_What is needed_
Print all of the material below line for line, leaving out the pictures.

_Source data_
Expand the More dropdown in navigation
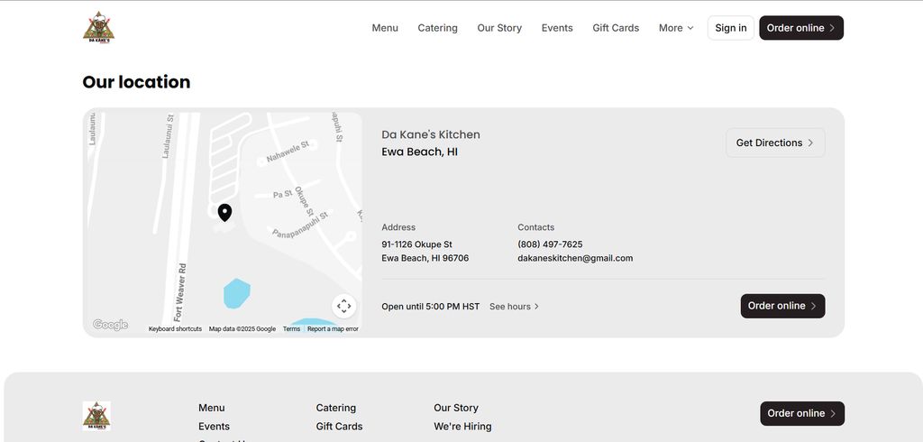The height and width of the screenshot is (442, 923). click(x=676, y=28)
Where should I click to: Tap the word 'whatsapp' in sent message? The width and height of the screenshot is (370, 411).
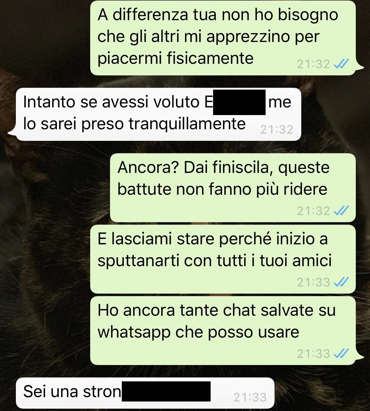click(x=134, y=333)
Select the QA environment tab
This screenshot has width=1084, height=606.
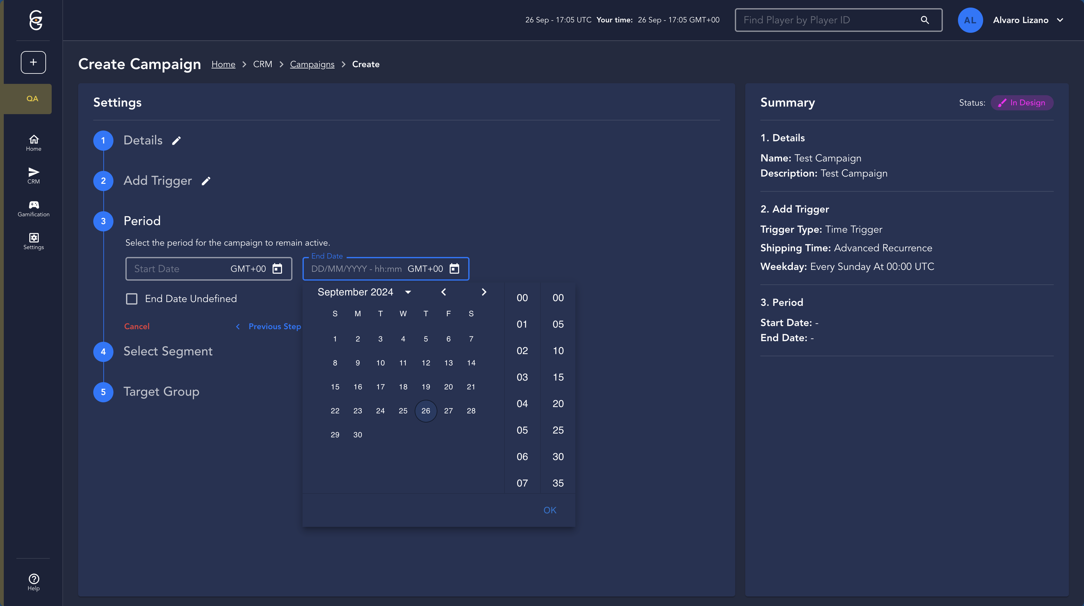pos(32,99)
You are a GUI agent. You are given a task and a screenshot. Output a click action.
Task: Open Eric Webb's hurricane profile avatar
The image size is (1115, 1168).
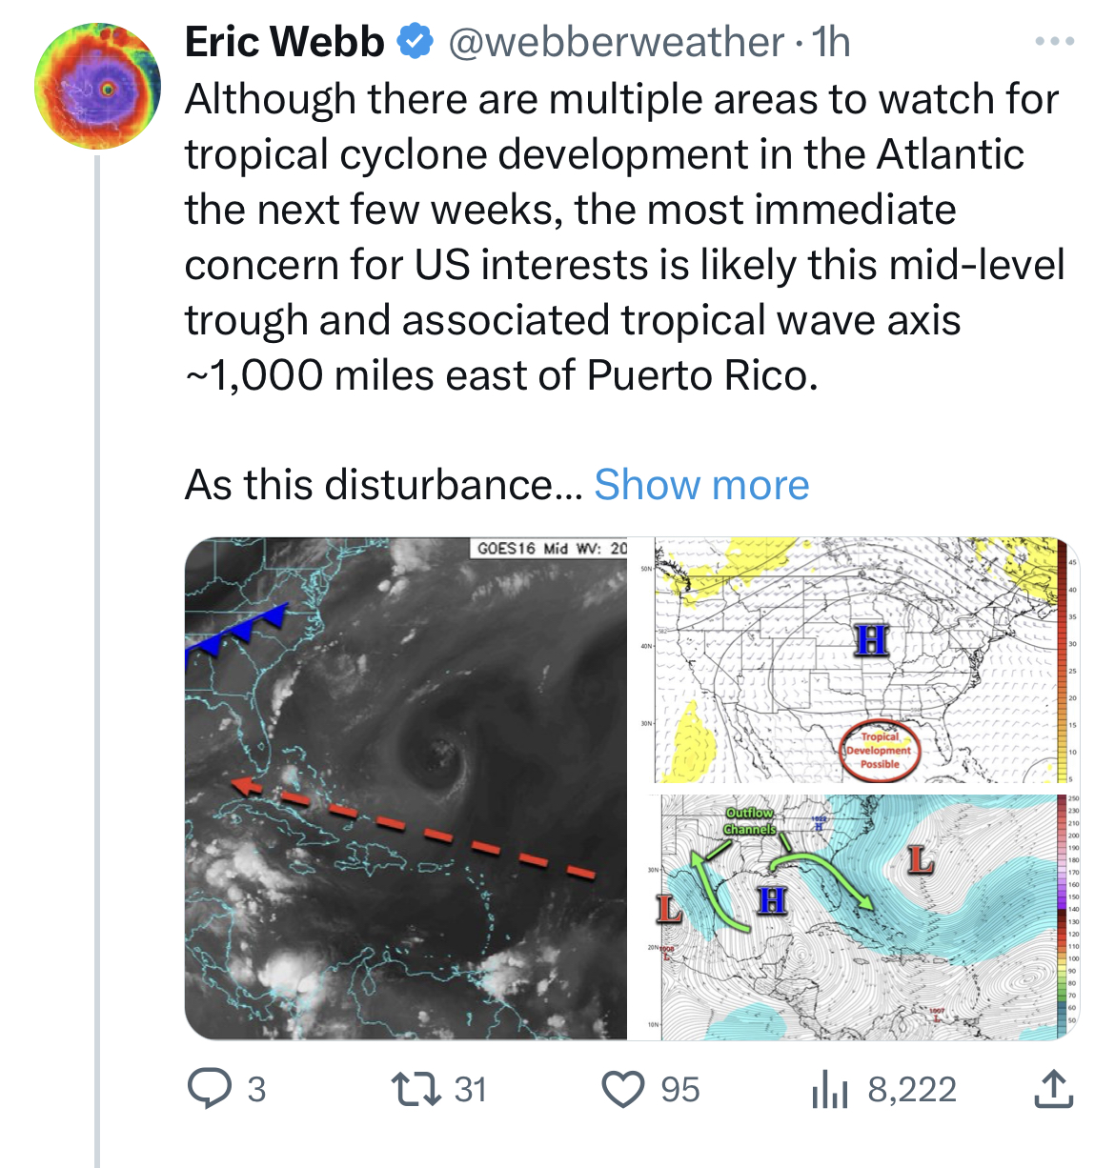pyautogui.click(x=97, y=87)
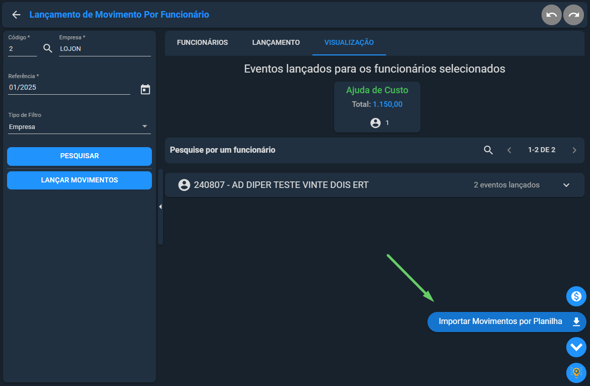Image resolution: width=590 pixels, height=386 pixels.
Task: Switch to the Funcionários tab
Action: (202, 42)
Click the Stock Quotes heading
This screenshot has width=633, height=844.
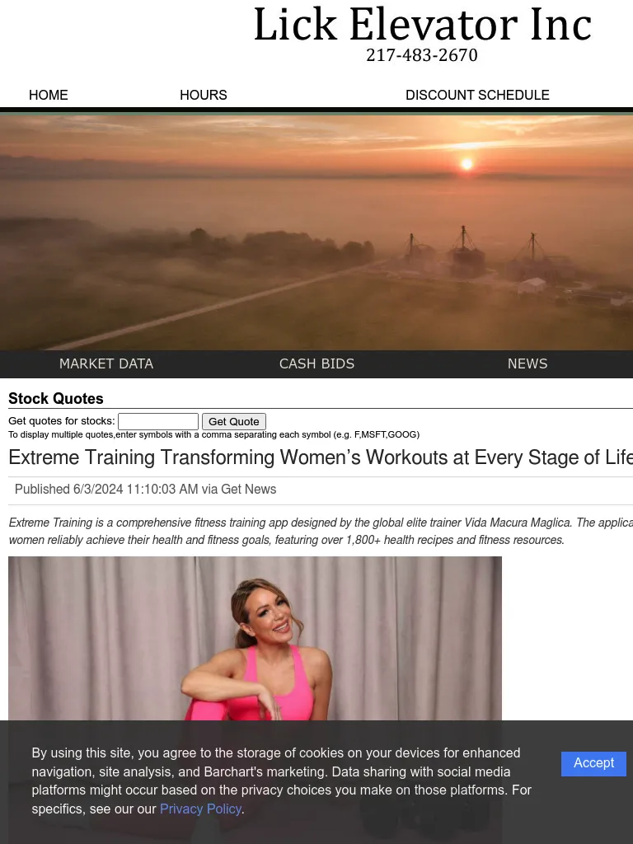56,399
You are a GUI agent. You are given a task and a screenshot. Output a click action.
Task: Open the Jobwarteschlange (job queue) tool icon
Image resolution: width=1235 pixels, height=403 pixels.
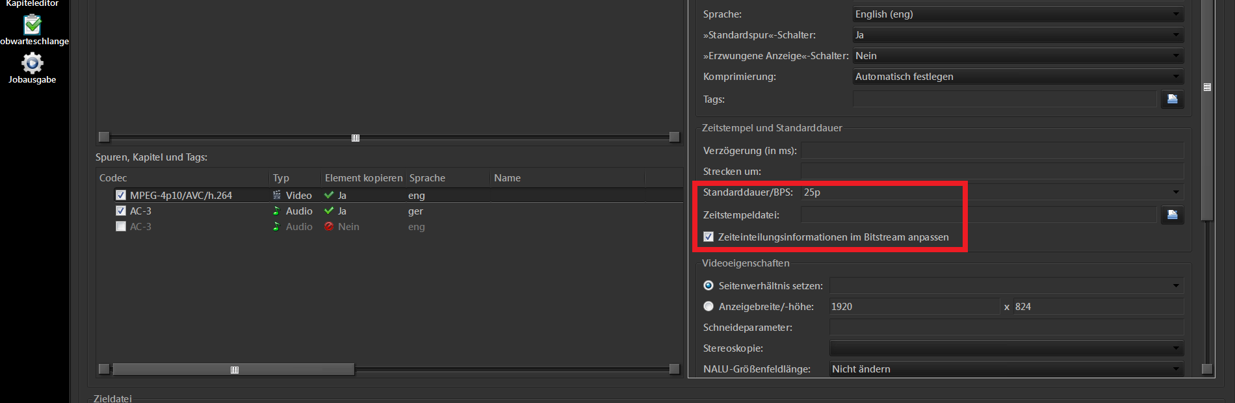[x=33, y=25]
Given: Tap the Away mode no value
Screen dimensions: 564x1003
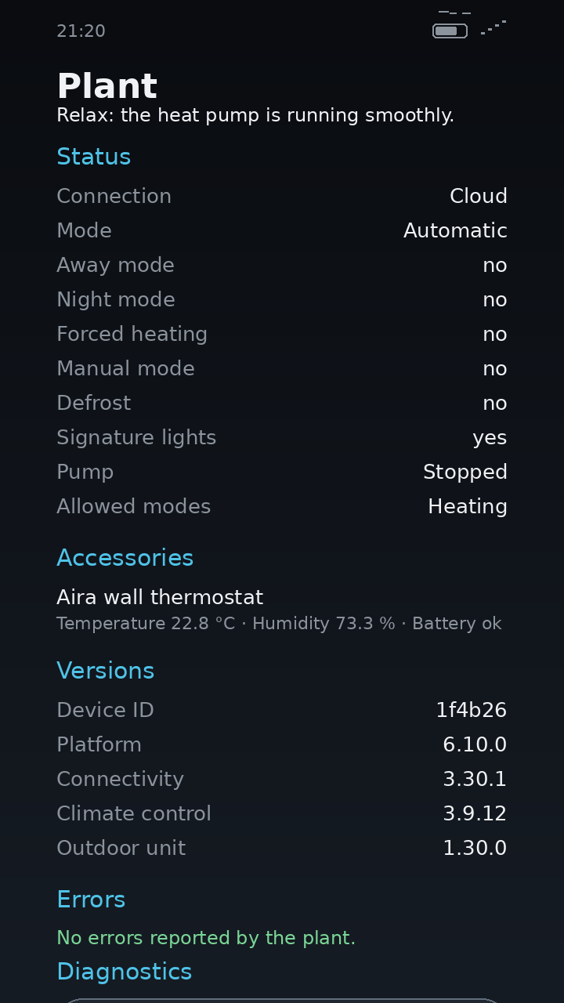Looking at the screenshot, I should click(x=495, y=266).
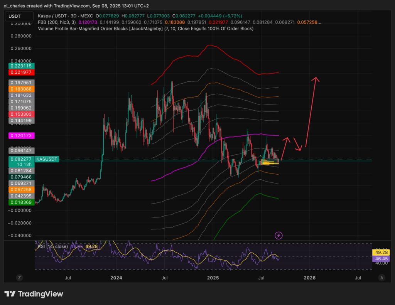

_Exercise solution_
Expand the More dropdown in navigation
The height and width of the screenshot is (442, 923). click(x=676, y=28)
Where should I click to: Tap the word 'whatsapp' in sent message? The width and height of the screenshot is (370, 411).
click(x=134, y=333)
Select the QA environment tab
This screenshot has width=1084, height=606.
pos(32,99)
You are a GUI agent. You are given a task and a screenshot. Output a click action.
Task: Open Eric Webb's hurricane profile avatar
The image size is (1115, 1168).
pyautogui.click(x=97, y=87)
Image resolution: width=590 pixels, height=386 pixels.
Task: Switch to the Funcionários tab
Action: (202, 42)
Click the Stock Quotes heading
This screenshot has width=633, height=844.
56,399
You are a GUI agent. You are given a task and a screenshot. Output a click action.
Task: Open the Jobwarteschlange (job queue) tool icon
Image resolution: width=1235 pixels, height=403 pixels.
[x=33, y=25]
Given: Tap the Away mode no value
Screen dimensions: 564x1003
Looking at the screenshot, I should click(x=495, y=266).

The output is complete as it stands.